CINEMA: Taste The Whip, In Love Not Given Lightly

 

THE RAID 2 (2014, directed by Gareth Evans, 150 min., Indonesia)
NYMPHOMANIAC: VOLUME 2 (2013, directed by Lars Van Trier, 123 min., Denmark)

BY DAN BUSKIRK FILM CRITIC Director Gareth Evans’ 2012 film Raid: The Redemption was the freshest slab of action cinema to bloody-up the screen since the early ’90s heyday of John Woo. The film followed Rama (self-contained martial artist Iko Uwais) as a member of a SWAT team climbing the stairs of a high rise housing project in Jakarta to arrest the drug lord who living in the top floor suite. The team soon finds out it is a trap and they are being hunted for bounty by the residents. This ingeniously simple premise was just the framework for an unending series of gloriously inventive fight scenes that built to a frenzied finale. The Raid 2 can’t hope to top the original for freshness but it delivers the sort of joint-snapping gusto that action fans should find irresistible.

The Raid 2 brings the character of Rama back but inserts him into a more formulaic plot. Here Rama must leave his wife and child to go undercover in a hellish prison and befriend a mobster’s son Uco (Arifin Putra) in order to infiltrate his gang. After his release, Rama slowly earns the confidence of mob boss Bangun (Tio Pakusadewo) and draws the suspicions of Bangun’s wayward son Uco. The plotline is either classic or hackneyed but it is really just there to string together a large number of physical confrontations. The conflicts are settled with a martial arts discipline known as “silat,” which is a mixture of direct strikes and joint twisting that is sure to evoke empathic groans as we witness the pain. Some of these fights take on an epic scale, including a muddy battle in the prison yard where Rama is able to win Uco’s trust by saving his life. Yet some of the most thrilling are set in close quarters, like a battle in Rama’s tiny prison cell and a later tussle inside a moving car.
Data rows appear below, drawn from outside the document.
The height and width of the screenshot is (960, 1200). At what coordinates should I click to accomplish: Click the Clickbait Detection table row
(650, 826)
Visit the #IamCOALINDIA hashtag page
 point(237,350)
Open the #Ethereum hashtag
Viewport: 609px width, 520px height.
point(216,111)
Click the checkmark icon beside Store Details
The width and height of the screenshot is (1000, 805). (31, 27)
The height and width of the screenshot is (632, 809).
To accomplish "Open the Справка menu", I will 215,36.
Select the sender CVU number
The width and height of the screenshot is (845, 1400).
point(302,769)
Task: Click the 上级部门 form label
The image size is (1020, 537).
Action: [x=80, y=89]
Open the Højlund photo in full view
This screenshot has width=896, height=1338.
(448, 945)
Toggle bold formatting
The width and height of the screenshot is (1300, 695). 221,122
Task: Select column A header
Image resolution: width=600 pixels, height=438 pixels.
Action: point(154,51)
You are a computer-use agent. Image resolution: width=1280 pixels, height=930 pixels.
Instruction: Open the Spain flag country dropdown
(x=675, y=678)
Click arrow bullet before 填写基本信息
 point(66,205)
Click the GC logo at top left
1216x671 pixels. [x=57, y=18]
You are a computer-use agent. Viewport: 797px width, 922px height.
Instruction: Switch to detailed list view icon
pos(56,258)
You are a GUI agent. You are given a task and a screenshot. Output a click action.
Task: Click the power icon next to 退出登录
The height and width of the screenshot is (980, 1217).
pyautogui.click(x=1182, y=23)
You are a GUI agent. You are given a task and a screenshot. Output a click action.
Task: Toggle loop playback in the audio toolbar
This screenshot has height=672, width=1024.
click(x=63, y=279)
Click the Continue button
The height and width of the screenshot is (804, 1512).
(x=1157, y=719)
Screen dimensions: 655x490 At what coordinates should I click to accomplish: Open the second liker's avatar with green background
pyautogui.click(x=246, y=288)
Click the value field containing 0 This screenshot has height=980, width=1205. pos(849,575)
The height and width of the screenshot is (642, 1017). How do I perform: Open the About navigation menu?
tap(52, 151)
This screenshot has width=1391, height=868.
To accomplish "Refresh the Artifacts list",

Villains rush at Rama with curved knives, aluminum baseball bats and whirling hammers (powered by Julie Estelle as the scene-stealing “Hammer Girl”) but running a full 49 minutes longer than the original, The Raid 2′s pummeling fists batter us into bored submission by the end. Still, while Raid 2 wastes a lot of its punches, what is on screen puts to shame the CGI kerfuffles that pass for action from Hollywood studios these days. Nonetheless, a little restraint and Raid 2 really could have kicked some ass.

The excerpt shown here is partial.